Swim lessons turned into meets when their instructor told Donna Johnson her children were so good she had nothing left to teach them. When Ashleigh and her siblings continued to show athletic potential as they got older, Donna Johnson, a single mother and nurse from Jamaica, delivered a simple message to them.

“For everything that they do, it’s not about pressure, it’s about maximizing your potential,” she said.

Now her oldest daughter is about to make history this summer. Ashleigh, a goaltender blessed with jaw-dropping athleticism, is a lock for Rio de Janeiro, putting her on track to become the first black woman to play water polo for the U.S. Olympic team.

While this is just the fifth Games for the women’s tournament, Johnson’s ascension to elite goaltender is a welcome development for a sport looking for more diversity and growth outside of water polo-crazy Southern California.

Each of Johnson’s teammates is from the Golden State, and the same three Pac-12 schools — UCLA, Southern California and Stanford — dominate the roster. Seventy-five percent of USA Water Polo’s roughly 42,000 members live in California.

After starring at Ransom Everglades High School in Florida, Johnson opted for Princeton instead of USC.

“I think Ashleigh Johnson’s the future of our sport in the U.S.,” USA Water Polo CEO Christopher Ramsey said. “She’s an out-of-California athlete who grew up in Florida. She went to Princeton, high academic achiever from a different background than a lot of traditional water polo families are from.”

Just a short while ago, Johnson, 21, wasn’t interested in that future, at least with the national team. The thought of moving away from her tight-knit family and joining a new team in California wasn’t appealing to her, but several conversations with coach Adam Krikorian helped change her mind.

“I didn’t really know that the Olympics was a possibility for me,” Johnson said. “I thought it was just like coming and training like I had been doing for years, but just living out here, and he made me realize that the Olympics was a great opportunity and a possibility for me.”

Krikorian first heard of Johnson about 10 years ago when he was the head coach at UCLA. Nicolle Payne, one of his assistants with the Bruins and a former national team goaltender, was working a camp in Miami when she sent an email to Krikorian about America’s next great goaltender.

“She said, ‘Adam, keep this name in your mind,’ and she told me her name — Ashleigh Johnson,” Krikorian said. “‘She is the most amazing goalie I have ever seen.”‘

It’s easy to see what got Payne’s attention.

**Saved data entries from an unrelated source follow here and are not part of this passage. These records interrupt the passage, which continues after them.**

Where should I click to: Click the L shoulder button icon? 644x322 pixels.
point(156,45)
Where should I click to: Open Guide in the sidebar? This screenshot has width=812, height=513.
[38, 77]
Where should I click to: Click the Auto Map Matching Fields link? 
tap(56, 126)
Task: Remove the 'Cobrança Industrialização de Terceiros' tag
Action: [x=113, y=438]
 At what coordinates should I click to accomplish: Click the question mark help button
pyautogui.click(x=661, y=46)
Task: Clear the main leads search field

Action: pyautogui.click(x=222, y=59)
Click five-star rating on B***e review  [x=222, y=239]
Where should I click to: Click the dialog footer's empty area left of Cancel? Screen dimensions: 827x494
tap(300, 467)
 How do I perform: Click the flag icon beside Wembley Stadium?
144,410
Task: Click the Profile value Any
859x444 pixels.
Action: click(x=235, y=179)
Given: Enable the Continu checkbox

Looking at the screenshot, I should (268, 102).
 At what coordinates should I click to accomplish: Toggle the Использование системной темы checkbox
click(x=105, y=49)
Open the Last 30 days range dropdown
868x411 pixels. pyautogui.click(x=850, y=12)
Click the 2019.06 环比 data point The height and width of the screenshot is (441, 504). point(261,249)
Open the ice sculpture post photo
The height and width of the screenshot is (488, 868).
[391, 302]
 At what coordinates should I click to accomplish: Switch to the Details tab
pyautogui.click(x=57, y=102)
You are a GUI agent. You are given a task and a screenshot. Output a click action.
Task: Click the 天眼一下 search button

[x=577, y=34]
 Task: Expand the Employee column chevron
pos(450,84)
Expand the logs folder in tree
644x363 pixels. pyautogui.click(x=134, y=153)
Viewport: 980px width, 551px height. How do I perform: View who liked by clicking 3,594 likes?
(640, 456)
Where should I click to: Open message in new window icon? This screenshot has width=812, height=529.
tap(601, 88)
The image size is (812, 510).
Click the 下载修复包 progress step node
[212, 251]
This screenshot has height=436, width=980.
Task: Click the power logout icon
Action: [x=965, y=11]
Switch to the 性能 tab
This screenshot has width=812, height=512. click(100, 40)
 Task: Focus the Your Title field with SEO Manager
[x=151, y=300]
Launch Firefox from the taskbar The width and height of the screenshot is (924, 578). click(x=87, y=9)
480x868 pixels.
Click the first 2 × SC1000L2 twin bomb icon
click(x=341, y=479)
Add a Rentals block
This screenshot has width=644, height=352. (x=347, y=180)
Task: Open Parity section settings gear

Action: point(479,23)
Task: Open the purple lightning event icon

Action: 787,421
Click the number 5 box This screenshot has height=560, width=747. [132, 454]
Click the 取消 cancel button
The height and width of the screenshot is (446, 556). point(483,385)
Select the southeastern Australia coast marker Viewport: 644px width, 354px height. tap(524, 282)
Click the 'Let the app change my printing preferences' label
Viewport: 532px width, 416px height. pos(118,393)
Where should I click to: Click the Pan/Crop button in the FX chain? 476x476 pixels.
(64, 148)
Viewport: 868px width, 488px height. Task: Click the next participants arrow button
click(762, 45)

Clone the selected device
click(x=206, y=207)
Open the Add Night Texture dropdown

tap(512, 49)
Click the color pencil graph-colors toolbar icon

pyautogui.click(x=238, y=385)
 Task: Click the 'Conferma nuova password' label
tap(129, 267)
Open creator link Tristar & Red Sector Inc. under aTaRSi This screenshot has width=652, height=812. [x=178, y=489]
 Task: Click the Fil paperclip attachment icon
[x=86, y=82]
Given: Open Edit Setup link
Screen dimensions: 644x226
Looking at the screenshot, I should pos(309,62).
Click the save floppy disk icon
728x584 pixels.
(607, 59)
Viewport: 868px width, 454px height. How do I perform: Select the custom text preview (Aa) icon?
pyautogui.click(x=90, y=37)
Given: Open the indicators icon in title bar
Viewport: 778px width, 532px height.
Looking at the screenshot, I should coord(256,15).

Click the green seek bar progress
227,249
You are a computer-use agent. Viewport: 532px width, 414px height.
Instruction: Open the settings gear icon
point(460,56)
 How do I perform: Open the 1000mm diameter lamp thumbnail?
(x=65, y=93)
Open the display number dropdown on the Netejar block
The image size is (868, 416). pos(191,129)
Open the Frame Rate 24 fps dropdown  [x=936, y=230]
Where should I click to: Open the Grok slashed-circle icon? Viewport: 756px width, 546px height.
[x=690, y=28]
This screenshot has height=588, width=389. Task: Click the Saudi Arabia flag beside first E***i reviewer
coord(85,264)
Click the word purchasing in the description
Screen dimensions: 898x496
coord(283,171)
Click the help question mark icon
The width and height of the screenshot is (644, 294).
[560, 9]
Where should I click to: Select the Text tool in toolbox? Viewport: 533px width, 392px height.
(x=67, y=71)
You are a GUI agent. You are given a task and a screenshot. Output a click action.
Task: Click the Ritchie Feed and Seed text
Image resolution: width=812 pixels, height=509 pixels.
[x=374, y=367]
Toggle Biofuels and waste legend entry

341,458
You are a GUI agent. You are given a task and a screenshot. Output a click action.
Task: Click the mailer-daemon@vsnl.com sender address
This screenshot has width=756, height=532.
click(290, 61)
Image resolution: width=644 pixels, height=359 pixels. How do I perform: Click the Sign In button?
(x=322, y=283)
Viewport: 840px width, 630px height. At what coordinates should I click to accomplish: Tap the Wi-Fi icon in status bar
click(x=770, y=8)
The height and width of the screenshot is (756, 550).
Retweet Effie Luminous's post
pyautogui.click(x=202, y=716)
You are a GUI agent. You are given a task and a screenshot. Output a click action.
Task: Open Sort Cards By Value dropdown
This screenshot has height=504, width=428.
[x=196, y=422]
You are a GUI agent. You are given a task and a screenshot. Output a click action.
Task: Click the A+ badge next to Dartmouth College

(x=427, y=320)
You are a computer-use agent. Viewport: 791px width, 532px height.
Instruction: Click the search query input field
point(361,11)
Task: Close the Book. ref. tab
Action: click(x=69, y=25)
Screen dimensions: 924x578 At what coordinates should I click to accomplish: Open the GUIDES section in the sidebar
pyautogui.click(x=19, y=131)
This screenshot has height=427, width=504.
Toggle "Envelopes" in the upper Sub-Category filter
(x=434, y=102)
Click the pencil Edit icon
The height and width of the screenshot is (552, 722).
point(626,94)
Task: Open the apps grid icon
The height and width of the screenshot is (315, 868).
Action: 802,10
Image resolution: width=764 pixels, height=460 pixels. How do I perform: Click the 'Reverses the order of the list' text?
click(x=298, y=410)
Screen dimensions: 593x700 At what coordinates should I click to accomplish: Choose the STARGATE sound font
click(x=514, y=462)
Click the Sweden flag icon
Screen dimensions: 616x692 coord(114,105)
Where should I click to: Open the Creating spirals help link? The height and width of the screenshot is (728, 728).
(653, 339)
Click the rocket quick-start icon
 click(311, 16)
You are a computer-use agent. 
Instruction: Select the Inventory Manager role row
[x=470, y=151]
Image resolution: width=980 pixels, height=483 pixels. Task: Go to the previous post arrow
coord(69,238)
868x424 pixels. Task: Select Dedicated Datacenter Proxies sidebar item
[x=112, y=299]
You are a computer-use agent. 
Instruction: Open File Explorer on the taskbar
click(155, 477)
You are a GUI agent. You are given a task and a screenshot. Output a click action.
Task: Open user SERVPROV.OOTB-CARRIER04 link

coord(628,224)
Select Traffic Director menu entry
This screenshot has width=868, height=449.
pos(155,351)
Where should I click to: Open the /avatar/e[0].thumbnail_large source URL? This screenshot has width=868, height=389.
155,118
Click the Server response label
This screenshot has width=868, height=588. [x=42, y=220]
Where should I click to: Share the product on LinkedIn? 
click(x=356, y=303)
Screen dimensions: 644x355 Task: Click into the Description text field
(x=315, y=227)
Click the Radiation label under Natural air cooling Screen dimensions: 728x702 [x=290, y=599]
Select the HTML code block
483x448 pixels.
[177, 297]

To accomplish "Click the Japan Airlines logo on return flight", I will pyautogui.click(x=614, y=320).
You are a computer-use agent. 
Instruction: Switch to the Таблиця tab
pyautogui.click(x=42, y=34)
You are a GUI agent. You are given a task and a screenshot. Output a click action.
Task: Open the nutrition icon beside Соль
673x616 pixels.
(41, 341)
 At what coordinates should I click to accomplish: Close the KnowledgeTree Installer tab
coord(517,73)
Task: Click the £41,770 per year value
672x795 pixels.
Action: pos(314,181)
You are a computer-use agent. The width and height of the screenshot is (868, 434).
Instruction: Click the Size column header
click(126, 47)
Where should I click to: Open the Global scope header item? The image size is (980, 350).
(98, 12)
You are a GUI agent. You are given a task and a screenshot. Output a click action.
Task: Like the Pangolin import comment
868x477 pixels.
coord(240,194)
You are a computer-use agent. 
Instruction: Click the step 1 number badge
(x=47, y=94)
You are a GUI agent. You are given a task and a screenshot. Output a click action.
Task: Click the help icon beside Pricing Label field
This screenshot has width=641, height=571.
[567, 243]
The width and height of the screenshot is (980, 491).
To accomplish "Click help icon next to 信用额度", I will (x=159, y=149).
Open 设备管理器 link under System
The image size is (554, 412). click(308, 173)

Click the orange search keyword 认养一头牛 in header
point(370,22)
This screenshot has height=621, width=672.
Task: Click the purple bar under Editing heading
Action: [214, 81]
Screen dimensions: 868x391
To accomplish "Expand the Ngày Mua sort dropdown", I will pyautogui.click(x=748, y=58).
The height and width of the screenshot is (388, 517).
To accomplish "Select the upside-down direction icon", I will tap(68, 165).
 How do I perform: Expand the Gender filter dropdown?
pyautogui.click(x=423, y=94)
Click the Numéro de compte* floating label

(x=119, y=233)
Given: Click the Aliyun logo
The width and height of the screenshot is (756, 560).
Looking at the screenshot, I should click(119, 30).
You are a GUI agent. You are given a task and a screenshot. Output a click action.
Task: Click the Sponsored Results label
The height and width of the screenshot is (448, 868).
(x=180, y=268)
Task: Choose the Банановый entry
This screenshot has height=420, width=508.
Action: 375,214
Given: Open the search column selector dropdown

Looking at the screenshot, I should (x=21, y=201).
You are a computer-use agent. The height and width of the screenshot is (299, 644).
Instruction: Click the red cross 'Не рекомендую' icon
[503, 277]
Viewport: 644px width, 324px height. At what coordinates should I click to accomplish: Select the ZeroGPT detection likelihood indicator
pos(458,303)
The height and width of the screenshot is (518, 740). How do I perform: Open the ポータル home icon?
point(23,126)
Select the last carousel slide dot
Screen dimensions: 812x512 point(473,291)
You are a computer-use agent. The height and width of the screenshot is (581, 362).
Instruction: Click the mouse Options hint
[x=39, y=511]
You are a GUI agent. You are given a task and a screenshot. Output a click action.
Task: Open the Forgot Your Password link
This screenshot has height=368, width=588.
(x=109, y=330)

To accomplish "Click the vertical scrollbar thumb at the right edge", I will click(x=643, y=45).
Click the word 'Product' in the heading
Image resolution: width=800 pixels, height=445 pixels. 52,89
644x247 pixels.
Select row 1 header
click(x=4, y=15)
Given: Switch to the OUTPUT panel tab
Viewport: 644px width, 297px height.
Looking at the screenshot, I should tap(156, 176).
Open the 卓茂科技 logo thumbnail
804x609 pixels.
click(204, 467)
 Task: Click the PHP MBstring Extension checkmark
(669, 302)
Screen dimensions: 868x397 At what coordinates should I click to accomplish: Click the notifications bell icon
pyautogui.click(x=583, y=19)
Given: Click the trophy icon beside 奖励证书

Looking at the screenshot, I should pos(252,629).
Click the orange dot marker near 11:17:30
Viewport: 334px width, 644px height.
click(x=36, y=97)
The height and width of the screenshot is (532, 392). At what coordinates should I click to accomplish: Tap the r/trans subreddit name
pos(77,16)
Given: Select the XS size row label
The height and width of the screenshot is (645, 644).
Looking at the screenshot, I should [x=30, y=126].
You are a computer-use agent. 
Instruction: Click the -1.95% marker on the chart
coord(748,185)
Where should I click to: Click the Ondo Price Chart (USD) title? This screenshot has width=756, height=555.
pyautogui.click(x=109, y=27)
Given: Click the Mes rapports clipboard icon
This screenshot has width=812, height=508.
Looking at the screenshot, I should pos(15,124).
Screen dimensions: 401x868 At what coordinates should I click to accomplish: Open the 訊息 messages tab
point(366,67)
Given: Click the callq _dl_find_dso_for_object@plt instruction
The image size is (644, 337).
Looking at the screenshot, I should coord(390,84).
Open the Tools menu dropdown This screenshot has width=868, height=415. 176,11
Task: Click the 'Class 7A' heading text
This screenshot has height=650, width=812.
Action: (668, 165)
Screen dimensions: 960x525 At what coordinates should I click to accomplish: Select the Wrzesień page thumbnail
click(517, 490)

The 6-foot-1 Johnson has long arms, perfect for firing outlet passes for U.S. counterattacks and guarding the top parts of the goal, and she cuts through the water with impressive ease. Sick of swimming in high school, she was offered an out by her mother and coach if she won the 50-meter freestyle at states as a sophomore. So she won and walked away.

She collected 54 saves while helping the United States qualify for the Olympics at a tournament in the Netherlands in March, including 10 stops in an 11-6 victory over Italy in the final, capping an 8-0 performance for the Americans. But that gifted sprinter is still inside her.

At a recent practice, assistant coach Chris Oeding gave the team a chance to cut short the swimming portion of training if the players could assemble a sub-1:40 200-yard freestyle relay team. Krikorian and assistant coach Dan Klatt offered a nodding Johnson as a candidate, but four different players were chosen.

They made the time, but Johnson stole the show by swimming the second leg alongside the relay, leaving Krikorian and Klatt shaking their heads as she churned through the pool like a motorboat.

“She’s a freak,” Princeton coach Luis Nicolao said. “She’s just athletic. I often joke she could probably start for our basketball team, track team, swim team, she just has that natural ability to succeed at anything she does.”

Johnson and her sister, Chelsea, play for Nicolao with the Tigers. They have two older brothers, Blake and William, and one younger brother, Julius.

Their parents got divorced when Ashleigh was little, and Donna Johnson raised the kids mostly on her own. It’s a challenging juggling act not lost on her children.

“I mean she’s such a hard-working, loving and determined woman,” Ashleigh said, “and she’s taught me that hard work ethic and just to try my best at everything and love what I do.”

Chelsea Johnson, who joked that she followed her sister to Princeton because she didn’t want to play against her, said she sees similarities between Ashleigh and their mother.

“I think the biggest thing from her, she and Ashleigh, is that she’s always smiling, no matter what,” she said. “Like her and Ashleigh, not matter what they’re doing, no matter how hard the thing is, they’re always smiling and trying to make everyone around them feel better about whatever’s happening.”